- [WHAT YOU WILL DO]:
a: Update the basketball league passage between "The above facts" and "out of business.", inclusive, changing every "bj-league" to "new league".
b: In the basketball league passage, rewrite the paragraph beginning "Or as this column's primary source pointed out" in shorter form, keeping its main facts.
c: Extend the passage on the bj-league's challenges, starting from the point where it ends.

━━━ DOCUMENT PASSAGE ━━━

Head coach Erik Spoelstra and team president Pat Riley are among those with reduced salaries in the aftermath of the team’s May layoffs (20 members of the team’s business operations staff).
The above facts are pertinent to the challenges now faced by the bj-league.
Or as this column’s primary source pointed out: “If the bj-league stayed its present course, keeping costs down, expanding, but also getting rid of — or finding ways to strengthen — the weak franchises, and stopped worrying about someday pleasing the JBA, in about five years there would only be four to five JBL teams left, and eventually joining the bj-league would be the only option.”
He added: “There are no bj-league teams that could really afford to operate as the JBL teams do, so any team that merged or joined the JBL would soon go out of business.

━━━ MATERIAL SHOWN ━━━

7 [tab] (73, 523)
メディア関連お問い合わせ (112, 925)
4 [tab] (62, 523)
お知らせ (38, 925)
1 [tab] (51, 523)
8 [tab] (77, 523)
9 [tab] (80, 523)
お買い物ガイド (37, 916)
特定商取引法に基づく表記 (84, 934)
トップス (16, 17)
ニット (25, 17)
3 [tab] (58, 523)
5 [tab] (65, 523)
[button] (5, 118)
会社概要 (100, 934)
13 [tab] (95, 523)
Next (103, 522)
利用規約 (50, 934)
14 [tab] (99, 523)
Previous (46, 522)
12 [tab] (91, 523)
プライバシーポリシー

━━━

- [TASK RESULTS]:
a:
The above facts are pertinent to the challenges now faced by the new league.
Or as this column’s primary source pointed out: “If the new league stayed its present course, keeping costs down, expanding, but also getting rid of — or finding ways to strengthen — the weak franchises, and stopped worrying about someday pleasing the JBA, in about five years there would only be four to five JBL teams left, and eventually joining the new league would be the only option.”
He added: “There are no new league teams that could really afford to operate as the JBL teams do, so any team that merged or joined the JBL would soon go out of business.

b: The column's primary source argued that the bj-league should stay its present course, keeping costs down, expanding, and removing or strengthening weak franchises, and should stop worrying about pleasing the JBA. In about five years, only four to five JBL teams would then remain, and joining the bj-league would eventually be the only option.

c:
“Any compromise only works if you reduce the salaries for the players on JBL teams, disperse some or all of the JBL players throughout all of the teams, and have a draft to ensure that good college players don’t all end up at Toyota or Aisin. I don’t see any JBL teams agreeing to any of that anytime soon.”
And so the status quo remains — at least for now.
Nevertheless, pro basketball’s future in Japan remains cloudy.
“Most likely, there will be no agreement, compromise or merger,” the source concluded. “And we will have to wait a few years to see who the survivors are.”